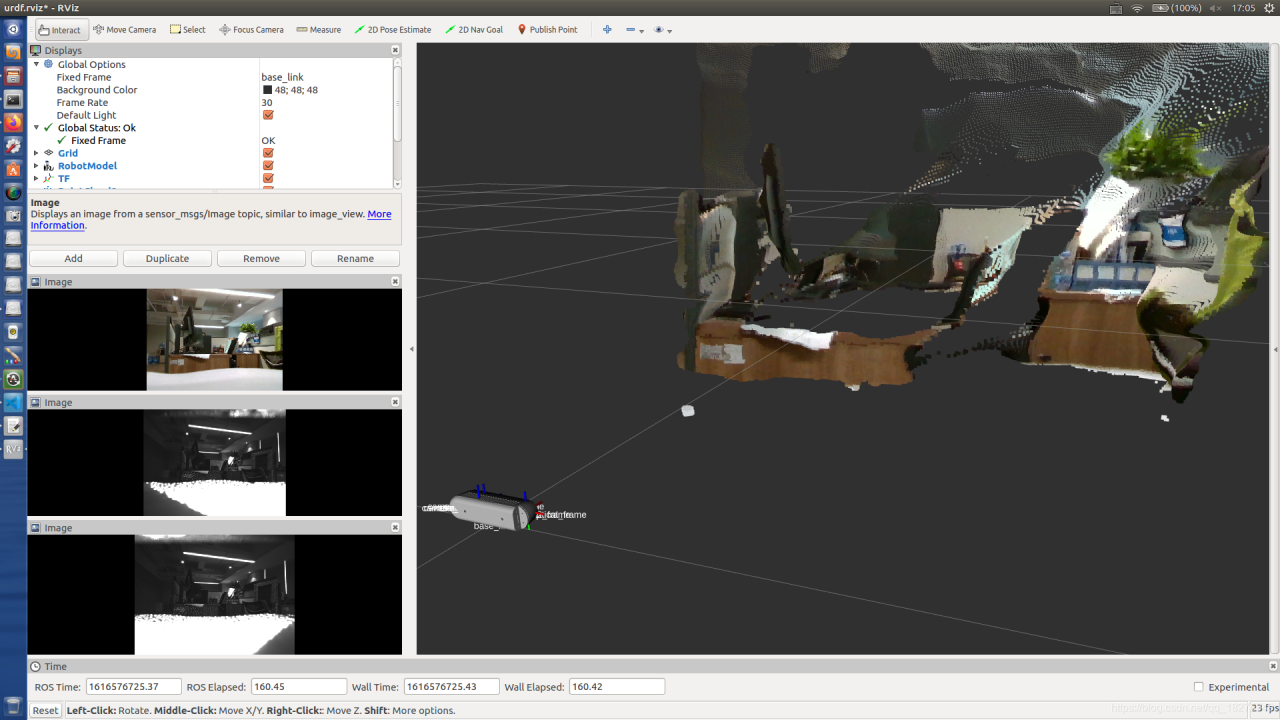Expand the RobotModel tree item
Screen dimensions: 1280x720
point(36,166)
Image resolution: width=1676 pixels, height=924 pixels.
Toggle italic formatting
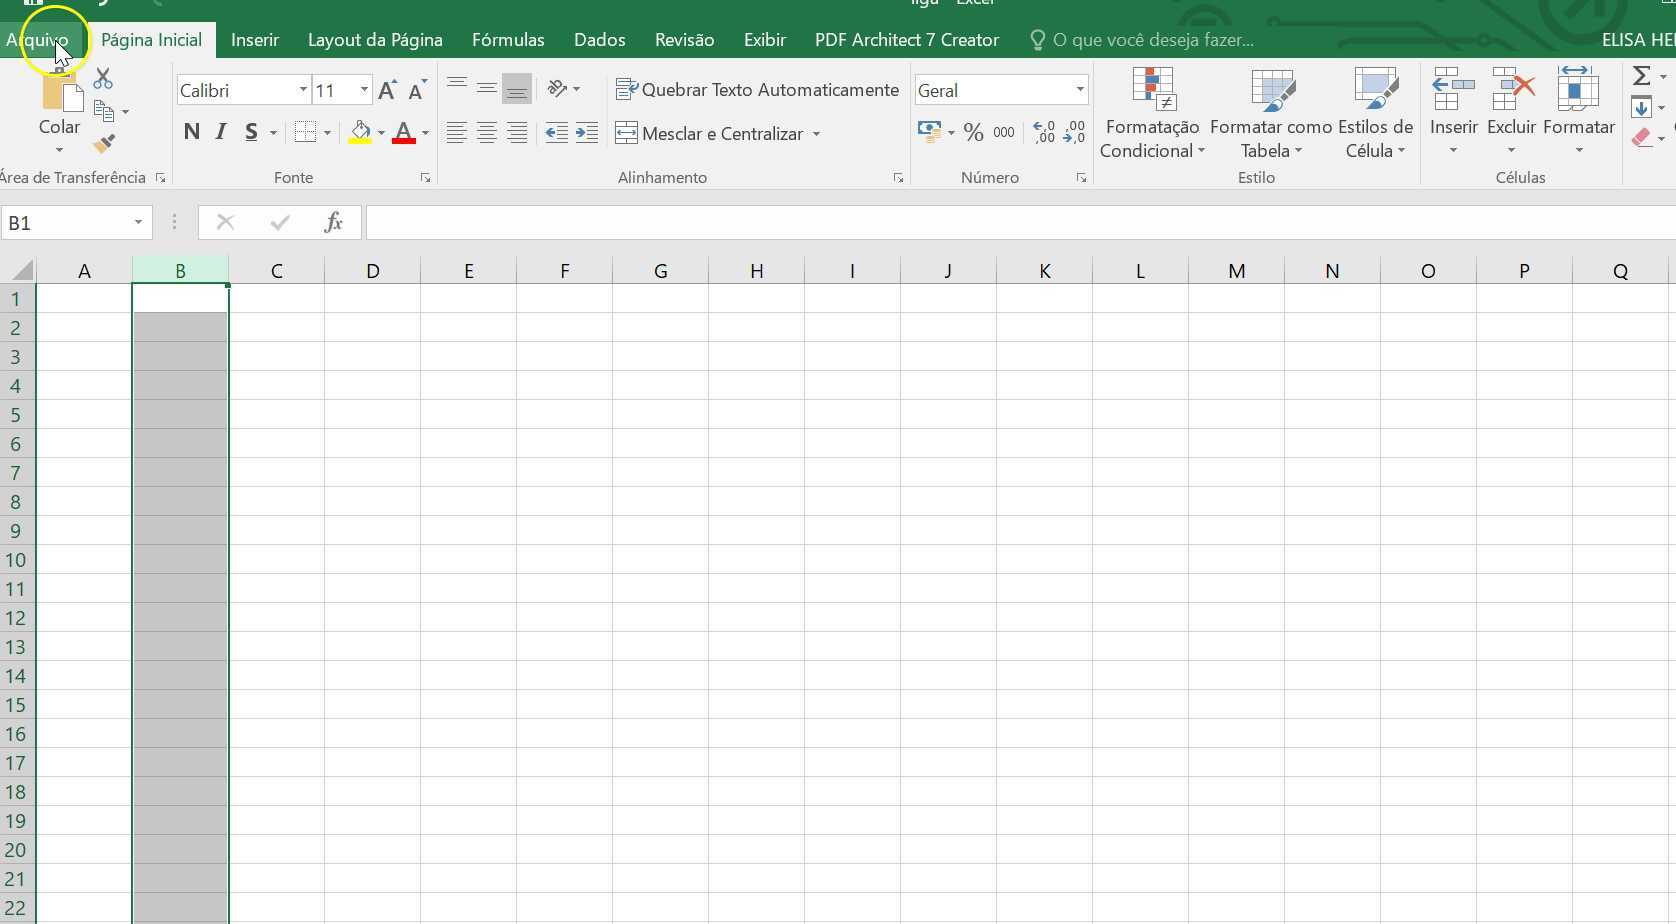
|---|
* THE TASK
Rewrite the listing above with "italic" changed to "bold" and everything else kept the same. Leave out the pictures.

* RESULT BELOW
Expand the RobotModel tree item
Screen dimensions: 1280x720
point(36,166)
Image resolution: width=1676 pixels, height=924 pixels.
Toggle bold formatting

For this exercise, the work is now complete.